Roughly how large a sample would be required to make the preceding estimate with a margin of error (at the 95%-confidence level) of only 2 productivity points?
Are the male office workers, on average, currently more or less productive under Microsoft Windows than the female workers? How strong is the evidence that the Windows-productivity difference between the sexes is a real difference?
What fraction of the variance in Linux productivity after classroom training can be explained by the facts that Windows productivity varies across the workers, and that some of the workers are male and others female?
What Linux productivity score would you predict for a female worker with a current Microsoft Windows productivity score of 50, after classroom training?
Give a 95%-confidence interval for your answer to (5).
What is the average productivity score using Linux (after classroom training) that you expect to get from workers with a current Microsoft Windows productivity score of 60?
Give a 95%-confidence interval for your answer to (7).
Give a 95%-confidence interval for the average increase in productivity score (in moving from Microsoft Windows to Linux) of workers put through the classroom training program.

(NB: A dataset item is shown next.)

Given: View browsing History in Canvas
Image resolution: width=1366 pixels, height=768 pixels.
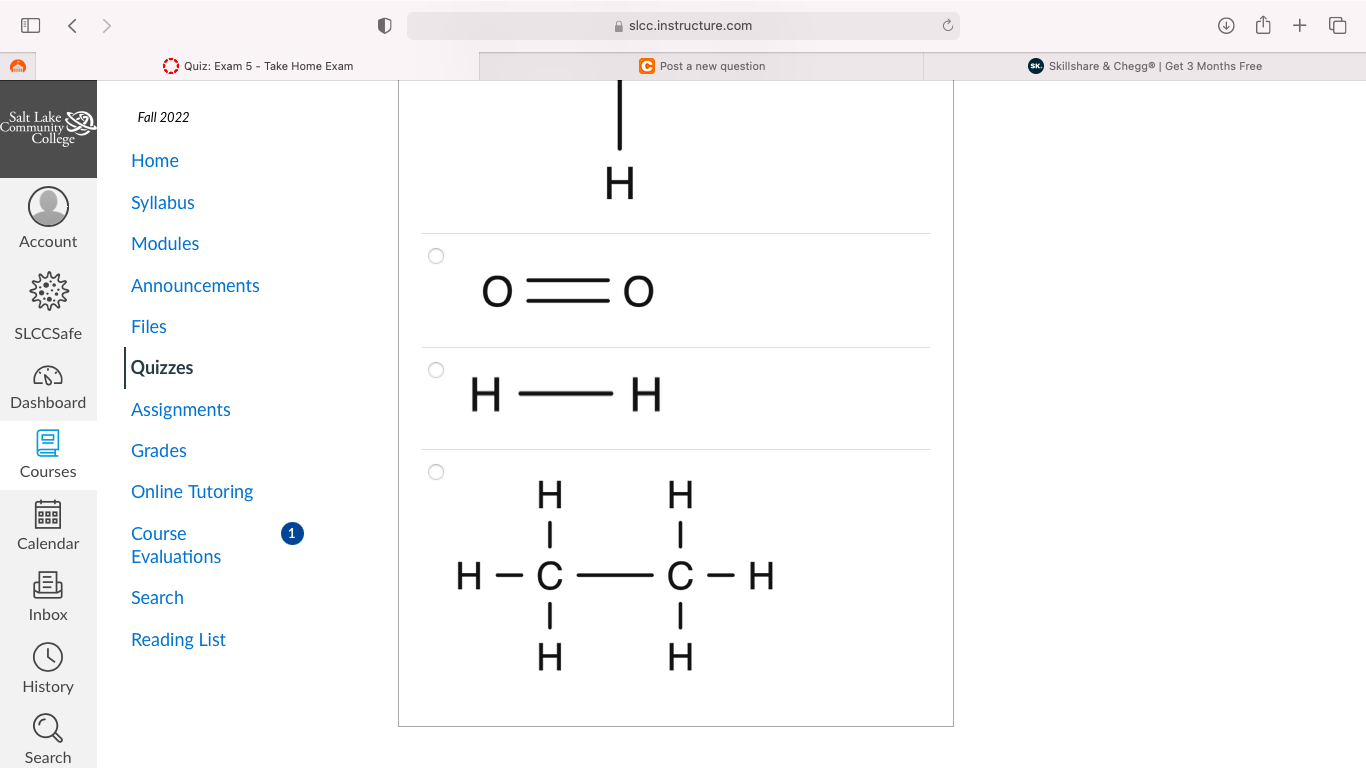Looking at the screenshot, I should [48, 668].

After regressing LnxProd onto MSProd and Sex, look at the “Model Analysis” page.

Five workers are flagged as having high leverage. Why? (Answer as precisely as you can, in terms of the real world [i.e., I don’t just want a definition of leverage], with a single sentence.)

Part II:

Please restore the original dataset, with all 90 observations. You should be able to do this by simply removing the blank row you inserted earlier. For this section, we’ll ignore Sex and Age in our analyses.

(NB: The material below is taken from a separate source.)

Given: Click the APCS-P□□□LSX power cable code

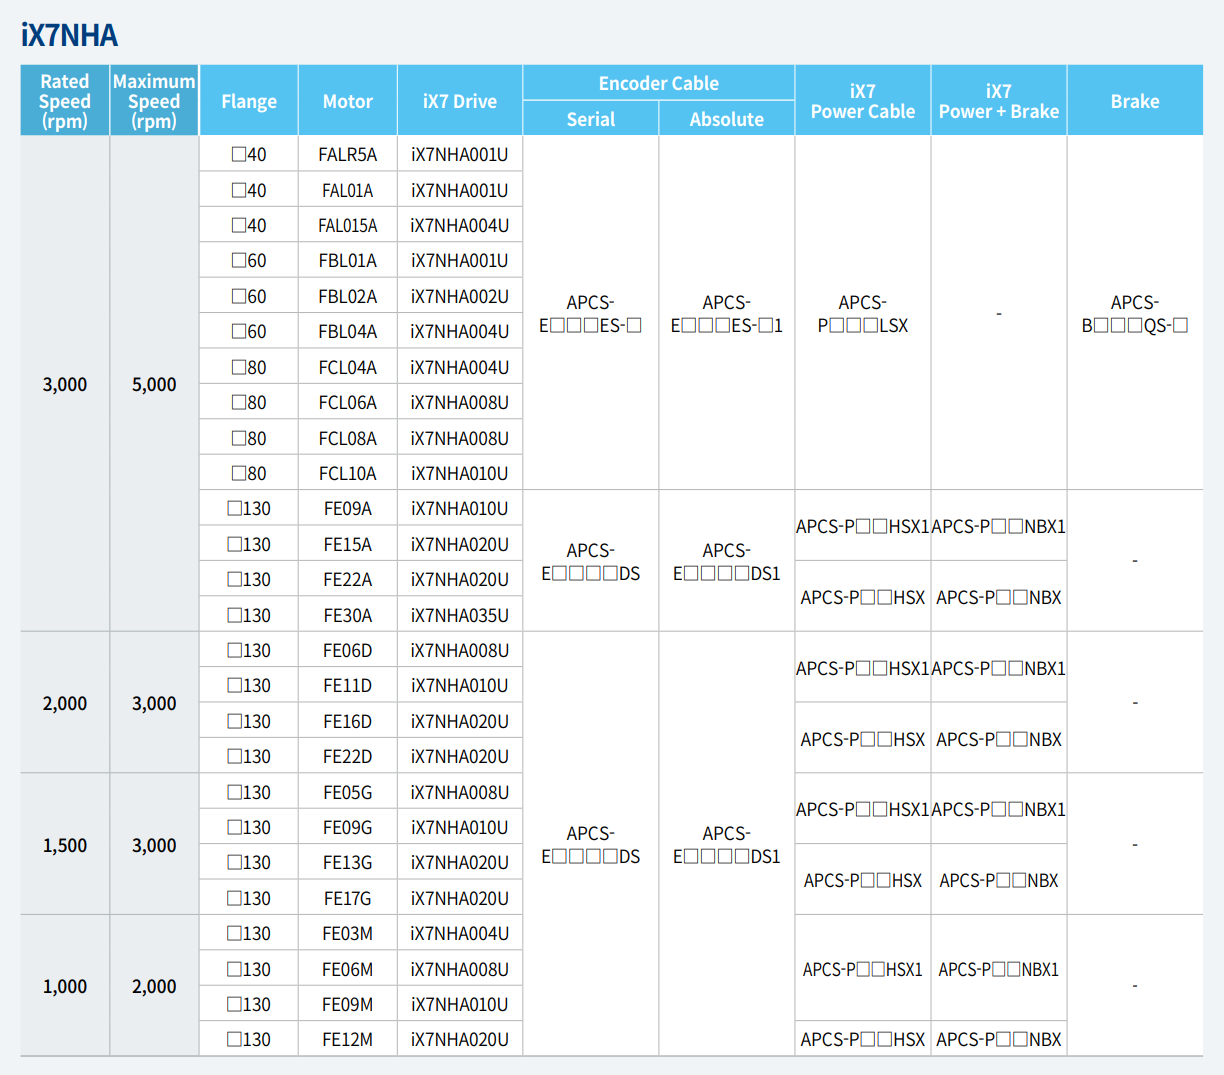Looking at the screenshot, I should coord(862,313).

After regressing LnxProd onto MSProd, at what graph would you look (other than at the direct scatterplot of the two variables) to see if there is any sign of a nonlinear relationship involving MSProd?
Create a new variable (from MSProd) to help capture the nonlinearity. Regress LnxProd onto both MSProd-based variables. How strong is the evidence that this new variable belongs in your model? (Cite a relevant significance level.)
At what level of current (Microsoft Windows) productivity does the predicted Linux productivity peak?
Using the model in (2), predict the Linux productivity for a worker with a current Windows productivity of 30.
Taking both MSProd-based variables and the type of training program into account, how strong is the evidence that the type of training program makes a difference in predicting productivity using Linux? (Cite a relevant significance level, and say where you found it.)
Using the same regression model as in (5), give a 95%-confidence interval for the average difference in Linux productivity you'd expect to see if workers were trained using videotapes rather than in a classroom.

Part III:

For the rest of our analysis, we'll throw out the last 30 observations, which correspond to videotape training. (Do this by going to your “Data” page and inserting a blank row at Row 62.) This should leave you with 60 observations. Since we’re just looking at classroom-based and Web-based training programs, the “Video” column of data will be irrelevant in all further analysis: The “Web” column will represent the difference between the two remaining types of program.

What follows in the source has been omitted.